**What to work on:**
Exactly as they appear, print the line with "Open the alerts triangle sidebar icon" and each line after it through the end of the entries below; leave out pictures.

━━ Task input

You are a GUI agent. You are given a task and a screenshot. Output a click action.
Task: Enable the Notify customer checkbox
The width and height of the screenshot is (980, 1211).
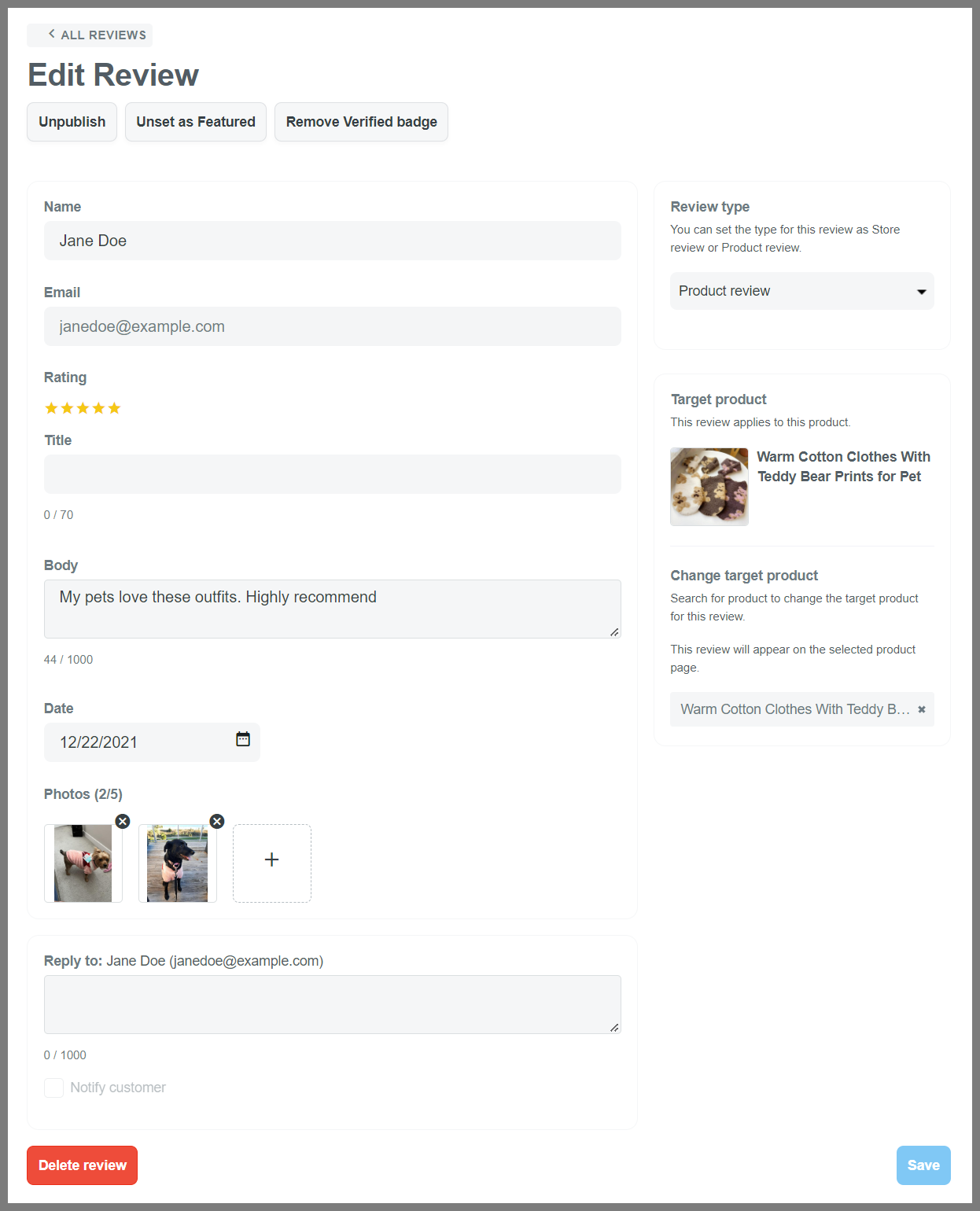pos(54,1088)
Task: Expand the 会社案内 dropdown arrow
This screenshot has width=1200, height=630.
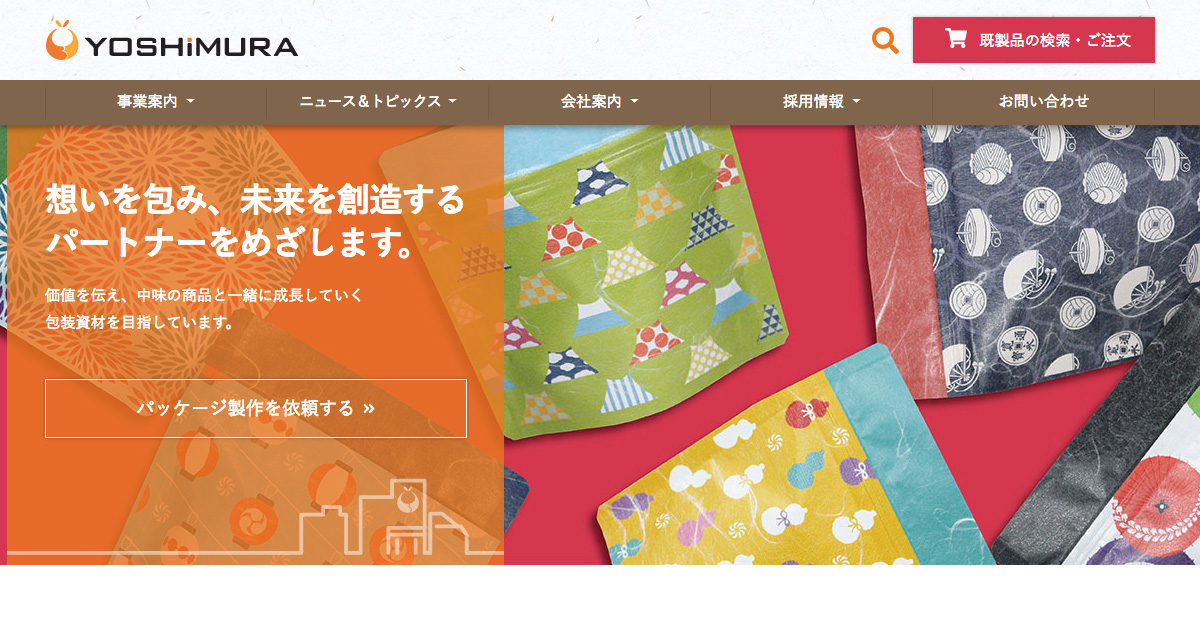Action: 634,101
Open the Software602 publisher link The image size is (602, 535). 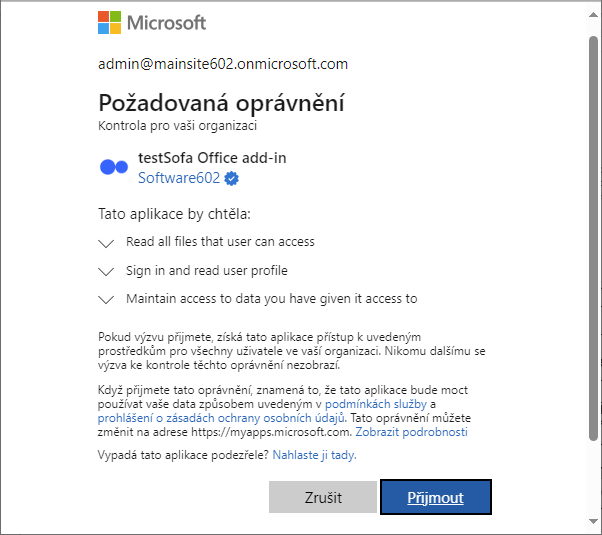tap(179, 178)
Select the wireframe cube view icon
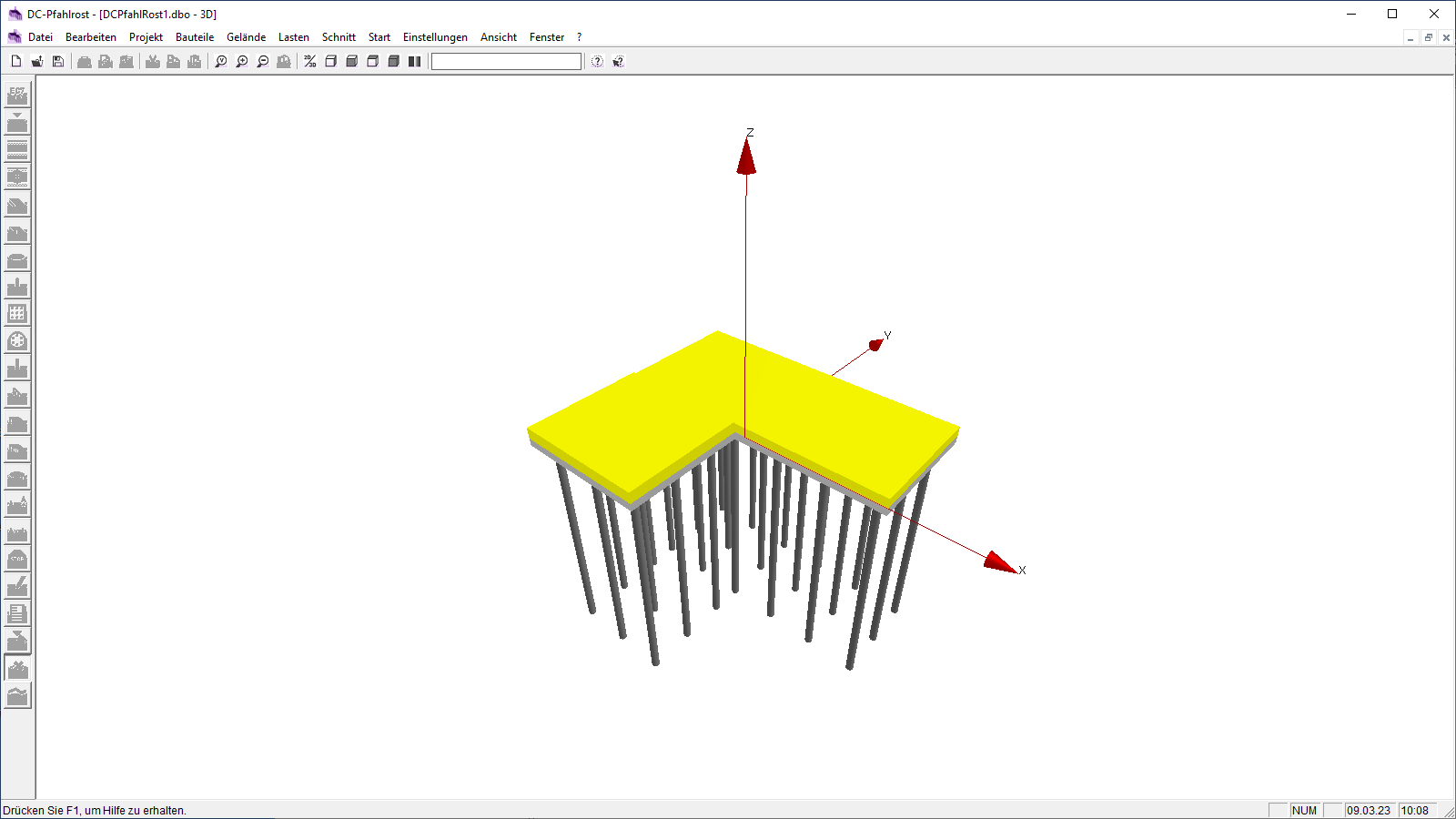 pos(331,62)
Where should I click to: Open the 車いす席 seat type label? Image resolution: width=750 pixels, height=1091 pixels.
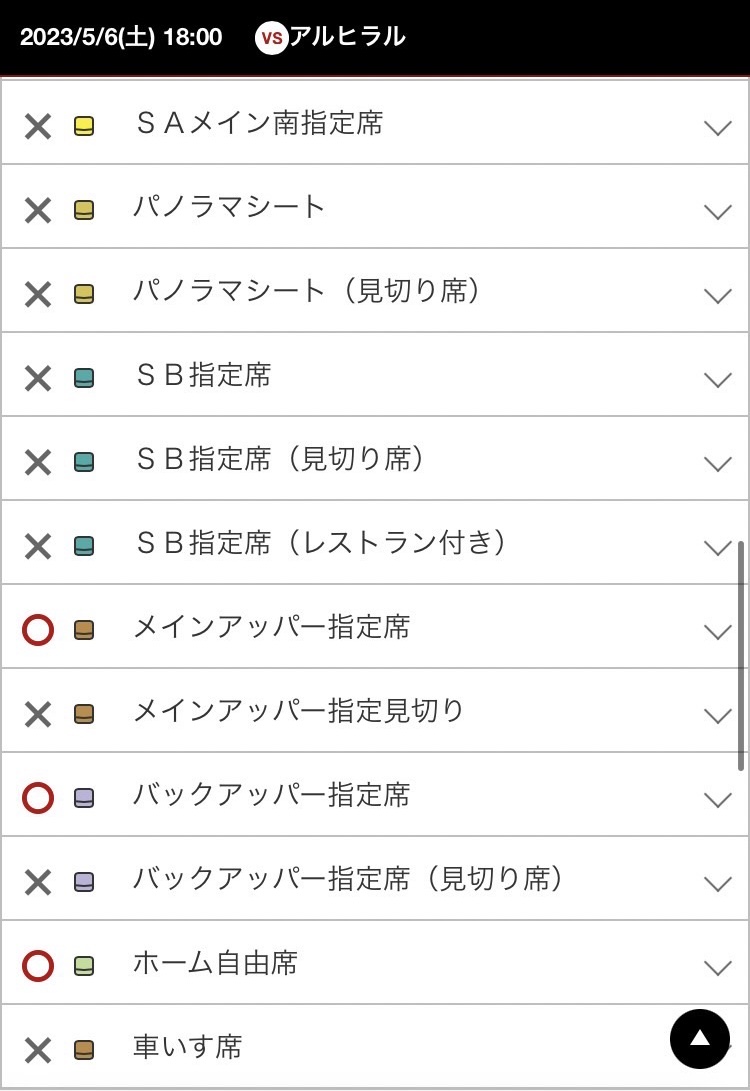pyautogui.click(x=188, y=1047)
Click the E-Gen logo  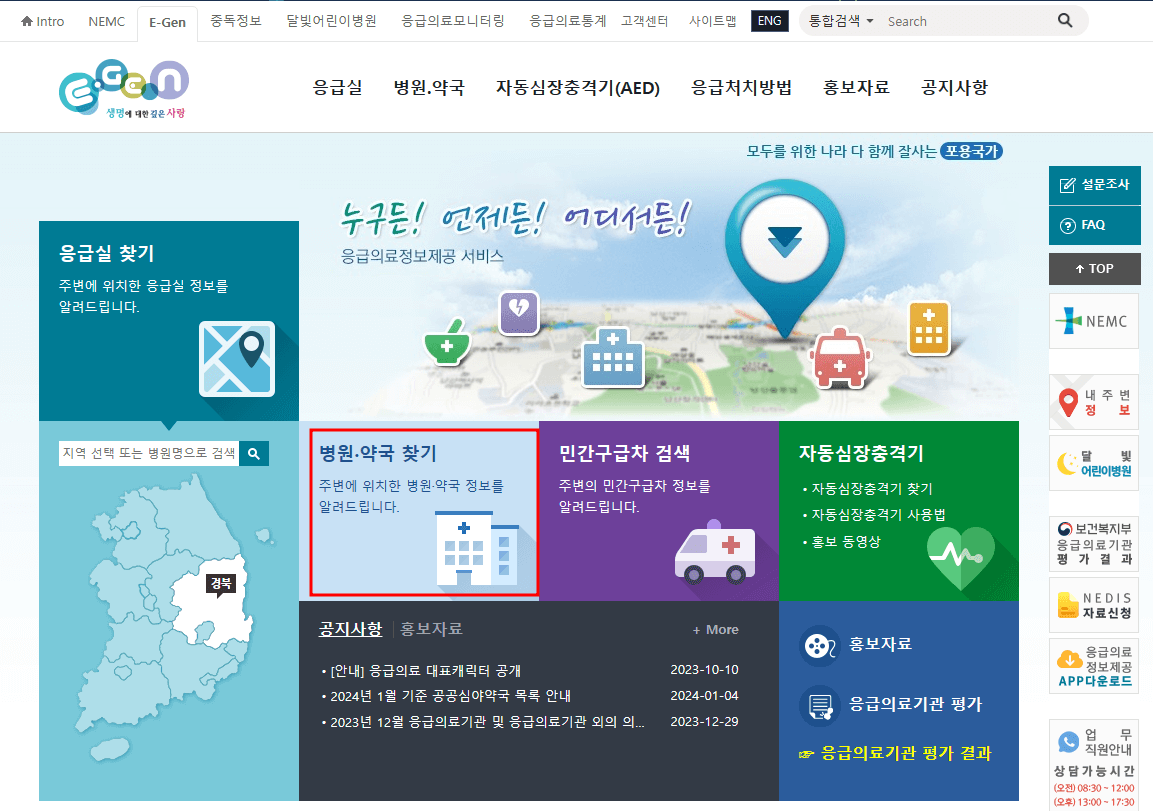pos(122,87)
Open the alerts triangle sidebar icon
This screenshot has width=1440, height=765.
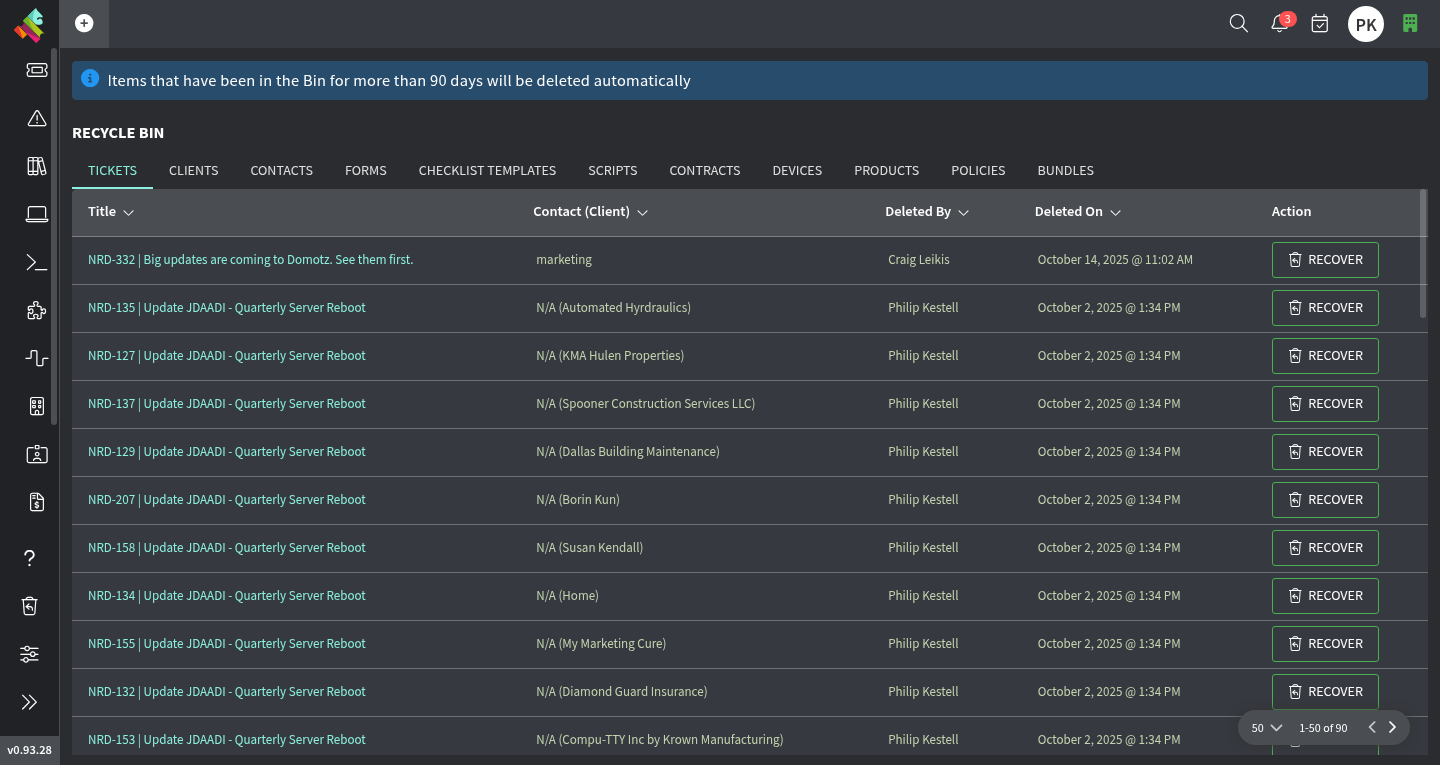point(37,118)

━━━━

**Output below:**
Open the alerts triangle sidebar icon
This screenshot has width=1440, height=765.
point(37,118)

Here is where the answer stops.